Music lights up Harpa Music Hall

Genki Instruments
GenkiInstruments
Published in
2 min readJul 15, 2019

Note: This story was originally posted on another publication March 19th 2019

On a freezing Friday night in Reykjavík a bus full of people danced the night away.

Each year, the city of Reykjavík hosts the Winter Lights Festival, which is an annual event celebrating both the winter world and the growing sun light after a long period of darkness. The program consists of light installations, culture and outdoor activities. This year, music tech company Genki Instruments, with Tiny/Massive and teenage engineering organized a party in a bus outside Harpa, Reykjavík’s stunning Music and Conference Hall.

Innovative instruments used in innovative ways

In the extreme cold a powerful performance from Milkywhale (IS) got the bus bouncing and hearts pumping. During the concert, the lights on Harpa were being controlled by Wave by Genki Instruments. Wave is a ring that senses the motion of your hand and allows musicians to control and shape sound, light and effects with the motion of their hands. In this case the whole atmosphere was dancing along with Milkywhale.
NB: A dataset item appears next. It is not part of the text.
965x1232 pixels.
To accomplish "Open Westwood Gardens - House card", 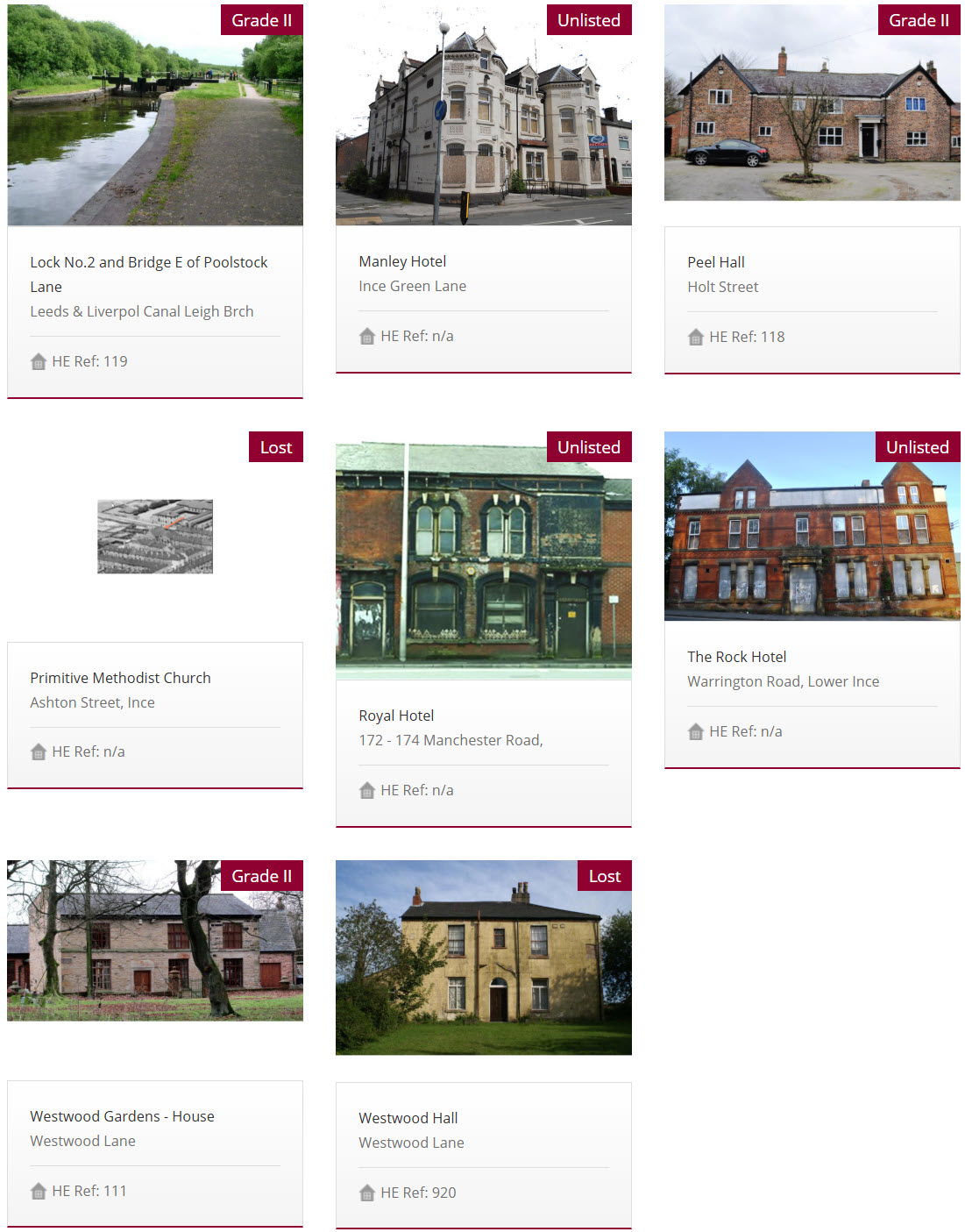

After the performance was over, guests got to try the ring out and simultaneously control effects on the music and the whole light facade of Harpa. Wave is designed to allow artists to express themselves in an intuitive way and to give them a creative layer of control on top of the digital tools they already use merging art and technology in a new way.

Earlier in the evening, Sweden’s Loney Dear had also performed using an innovative instrument to control sound and light. He performed and controlled the visuals on Harpa using teengae engineering’s new instrument, the OP-Z. The long awaited multi-media synthesizer and sequencer was almost made for a moment like this and the setting showed it’s enormous potential as a stand-alone device to control all aspects of the party.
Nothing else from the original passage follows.